Послышался шум мехов, которыми раздували пламя в горне. Филипп нагнулся к Симону:
– Пойди скажи маме, что я приду сегодня вечером потолковать с нею.
Он проводил ребенка из кузницы, вернулся к своей работе, и пять молотов сразу, все вместе, упали на наковальню. И кузнецы ковали железо до ночи, сильные, возбужденные, радостные, словно сами их молоты были довольны. Но подобно тому как большой соборный колокол в праздничные дни звучит громче перезвона других колоколов, так молот Филиппа ежесекундно падал на наковальню с оглушающим шумом, покрывая грохот остальных. И Филипп ковал с горящими глазами, со страстью, стоя среди сыпавшихся искр.

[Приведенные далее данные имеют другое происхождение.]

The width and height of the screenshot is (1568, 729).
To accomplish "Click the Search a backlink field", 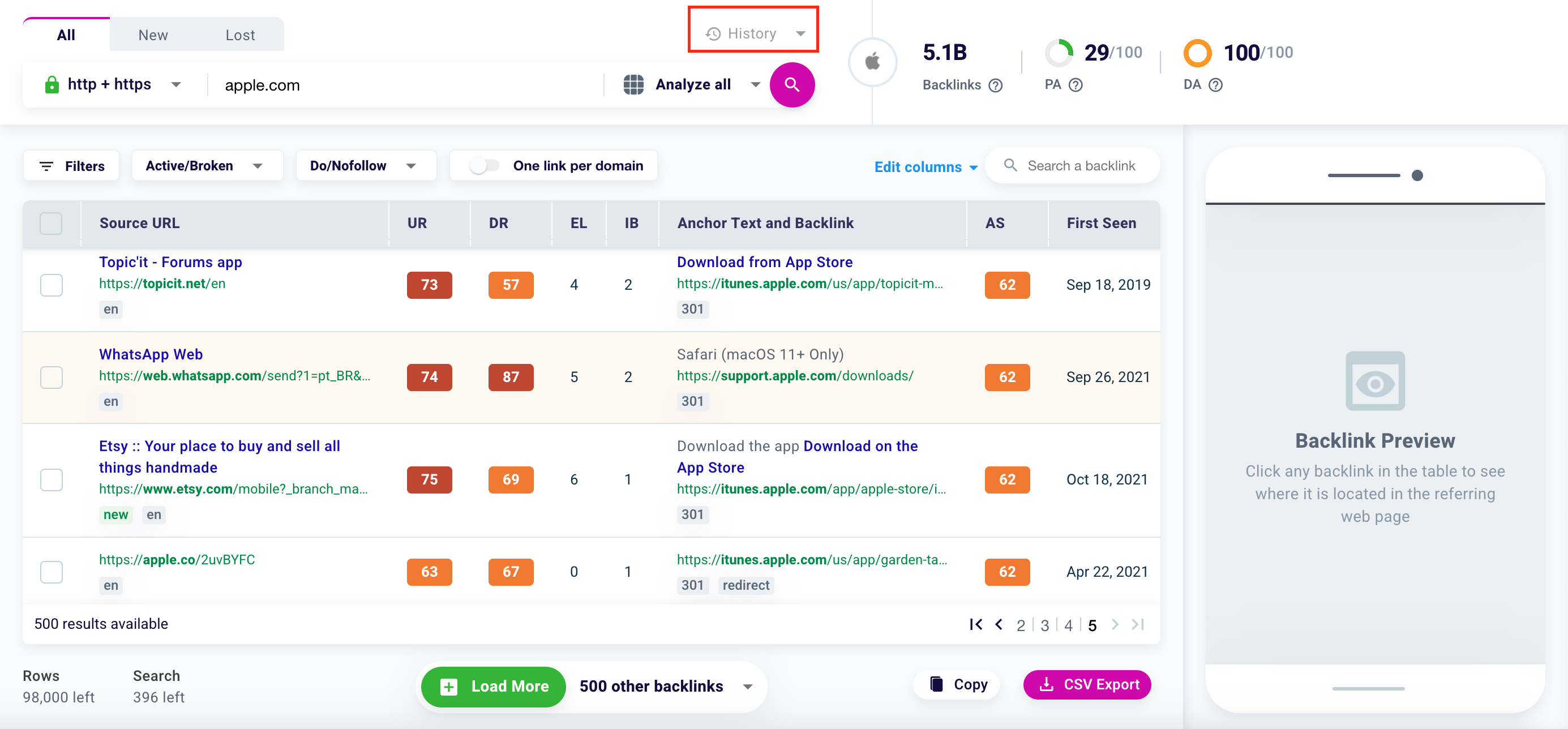I will 1081,165.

Небо было усеяно звездами, когда кузнец постучался в дверь к Бланшотте. Он надел свою воскресную блузу, чистую рубаху и расчесал бороду. Молодая женщина показалась на пороге и огорченно сказала:
– Нехорошо приходить, господин Филипп, когда уже наступила ночь.
Он хотел ответить, но запнулся и остановился в смущении.
– Ведь вы сами понимаете, – продолжала она, – не годится, если про меня опять начнут болтать.
Тогда он сказал вдруг:
– Что за беда, если вы согласитесь быть моей женой!
Ответа не последовало, но в полумраке комнаты послышался словно шум упавшего тела. Филипп поспешно вошел. Симон, уже лежавший в своей кроватке, различил звук поцелуя и несколько слов, которые его мать прошептала чуть слышно. Затем он внезапно почувствовал, как друг приподнял его и, держа на своих вытянутых геркулесовских руках, крикнул:
– Скажи им, своим товарищам, что твой папа – это кузнец Филипп Реми и что он надерет уши всякому, кто тебя обидит!
На следующий день перед началом урока, когда все ученики собрались, маленький Симон встал бледный, с дрожащими губами.
– Мой папа, – сказал он звонким голосом, – кузнец Филипп Реми, и он обещал надрать уши всякому, кто меня обидит.
На этот раз никто уже не засмеялся, потому что все хорошо знали кузнеца Филиппа Реми. Это был такой папа, которым каждый мог бы гордиться.